## Fonte
• • • • •

Da Umberto Bossi, il fondatore detto il senatùr, a Matteo Salvini, il leader che ha portato il partito al massimo consenso (34,3 alle europee del 2019) e soprannominato il capitano. Dalla Lega Nord per l’indipendenza della fantomatica Padania al “prima gli italiani”. Dalle battaglie per l’autonomia regionale alle sfide sovraniste in Europa, cioè oltre la stessa Italia.
Trentaquattro anni dopo l’esordio, il 20 maggio 1990, nel “sacro suolo” di Pontida, provincia di Bergamo, l’appuntamento oggi si ripete per l’ormai più vecchio di tutti gli attuali partiti.
Ma stavolta sul palco del tradizionale evento all’insegna di un blu rassicurante al posto del verde originario e rivoluzionario, tutto è cambiato, come si vede dagli ospiti annunciati: il fior fiore dell’anti-progressismo europeo, populisti e radicali di destra compresi e riveriti, dall’Ungheria all’Olanda, dall’Austria alla Spagna, alla Francia da tempo di casa con Marine Le Pen.

• • • • •

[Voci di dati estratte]
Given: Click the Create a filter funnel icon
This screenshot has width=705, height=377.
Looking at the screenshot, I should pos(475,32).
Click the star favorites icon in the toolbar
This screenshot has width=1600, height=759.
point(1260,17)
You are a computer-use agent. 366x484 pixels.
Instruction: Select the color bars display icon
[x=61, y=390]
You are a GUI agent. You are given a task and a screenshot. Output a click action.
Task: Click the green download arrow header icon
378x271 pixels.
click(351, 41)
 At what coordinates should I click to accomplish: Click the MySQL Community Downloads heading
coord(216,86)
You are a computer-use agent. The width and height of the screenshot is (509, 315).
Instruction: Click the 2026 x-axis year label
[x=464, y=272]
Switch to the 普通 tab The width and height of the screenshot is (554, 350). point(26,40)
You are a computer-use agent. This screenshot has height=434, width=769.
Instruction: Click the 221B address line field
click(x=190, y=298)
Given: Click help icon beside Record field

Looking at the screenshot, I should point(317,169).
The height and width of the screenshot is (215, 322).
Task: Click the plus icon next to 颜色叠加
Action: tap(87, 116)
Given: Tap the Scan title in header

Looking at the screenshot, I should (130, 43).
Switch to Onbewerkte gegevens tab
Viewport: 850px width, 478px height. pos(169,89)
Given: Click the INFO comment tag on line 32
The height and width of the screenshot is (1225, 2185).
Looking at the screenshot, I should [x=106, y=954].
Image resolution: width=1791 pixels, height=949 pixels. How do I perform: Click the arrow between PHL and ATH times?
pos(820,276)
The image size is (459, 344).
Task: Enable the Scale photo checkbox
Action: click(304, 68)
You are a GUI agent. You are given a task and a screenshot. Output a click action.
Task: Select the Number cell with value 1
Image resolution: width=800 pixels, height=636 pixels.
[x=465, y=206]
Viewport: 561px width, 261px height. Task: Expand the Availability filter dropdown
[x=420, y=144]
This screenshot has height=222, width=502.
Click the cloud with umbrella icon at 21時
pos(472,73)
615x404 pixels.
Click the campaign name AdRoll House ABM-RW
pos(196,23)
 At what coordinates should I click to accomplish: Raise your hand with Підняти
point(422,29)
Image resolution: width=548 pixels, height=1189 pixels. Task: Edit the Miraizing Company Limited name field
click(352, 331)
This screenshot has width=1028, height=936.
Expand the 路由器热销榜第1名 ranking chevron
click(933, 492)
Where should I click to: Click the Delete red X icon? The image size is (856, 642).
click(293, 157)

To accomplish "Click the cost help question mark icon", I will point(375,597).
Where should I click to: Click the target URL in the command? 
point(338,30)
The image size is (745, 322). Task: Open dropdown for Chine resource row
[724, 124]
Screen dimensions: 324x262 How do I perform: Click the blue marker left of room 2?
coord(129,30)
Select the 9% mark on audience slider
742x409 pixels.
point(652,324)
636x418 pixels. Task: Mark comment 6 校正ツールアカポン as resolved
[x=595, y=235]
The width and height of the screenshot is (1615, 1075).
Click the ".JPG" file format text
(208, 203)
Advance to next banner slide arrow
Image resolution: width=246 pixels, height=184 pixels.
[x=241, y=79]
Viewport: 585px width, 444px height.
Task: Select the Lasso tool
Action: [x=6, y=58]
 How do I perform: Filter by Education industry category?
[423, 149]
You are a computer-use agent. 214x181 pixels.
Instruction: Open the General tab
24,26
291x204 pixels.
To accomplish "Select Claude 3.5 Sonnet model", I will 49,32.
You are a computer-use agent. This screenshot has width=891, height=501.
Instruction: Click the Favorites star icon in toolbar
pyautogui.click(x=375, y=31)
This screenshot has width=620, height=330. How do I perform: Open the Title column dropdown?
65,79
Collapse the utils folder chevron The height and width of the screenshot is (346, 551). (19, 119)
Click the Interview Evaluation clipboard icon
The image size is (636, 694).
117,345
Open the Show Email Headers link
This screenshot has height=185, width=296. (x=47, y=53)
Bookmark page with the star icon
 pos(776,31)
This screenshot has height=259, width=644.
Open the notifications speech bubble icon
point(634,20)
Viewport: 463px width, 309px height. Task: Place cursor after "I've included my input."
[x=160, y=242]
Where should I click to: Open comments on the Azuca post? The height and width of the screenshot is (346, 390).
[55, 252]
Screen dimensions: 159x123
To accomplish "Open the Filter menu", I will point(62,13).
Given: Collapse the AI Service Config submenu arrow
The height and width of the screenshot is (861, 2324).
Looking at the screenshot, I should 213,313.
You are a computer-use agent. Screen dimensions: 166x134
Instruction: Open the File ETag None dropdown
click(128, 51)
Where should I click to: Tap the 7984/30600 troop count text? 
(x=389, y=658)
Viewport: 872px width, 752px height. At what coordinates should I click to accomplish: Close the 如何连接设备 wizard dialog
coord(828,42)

• • • • •

## Dettagli del quesito
Puoi trascrivere parola per parola il tratto del testo sulla Lega da "Da Umberto Bossi, il" fino a "gli attuali partiti."?

## Risposta completa
Da Umberto Bossi, il fondatore detto il senatùr, a Matteo Salvini, il leader che ha portato il partito al massimo consenso (34,3 alle europee del 2019) e soprannominato il capitano. Dalla Lega Nord per l’indipendenza della fantomatica Padania al “prima gli italiani”. Dalle battaglie per l’autonomia regionale alle sfide sovraniste in Europa, cioè oltre la stessa Italia.
Trentaquattro anni dopo l’esordio, il 20 maggio 1990, nel “sacro suolo” di Pontida, provincia di Bergamo, l’appuntamento oggi si ripete per l’ormai più vecchio di tutti gli attuali partiti.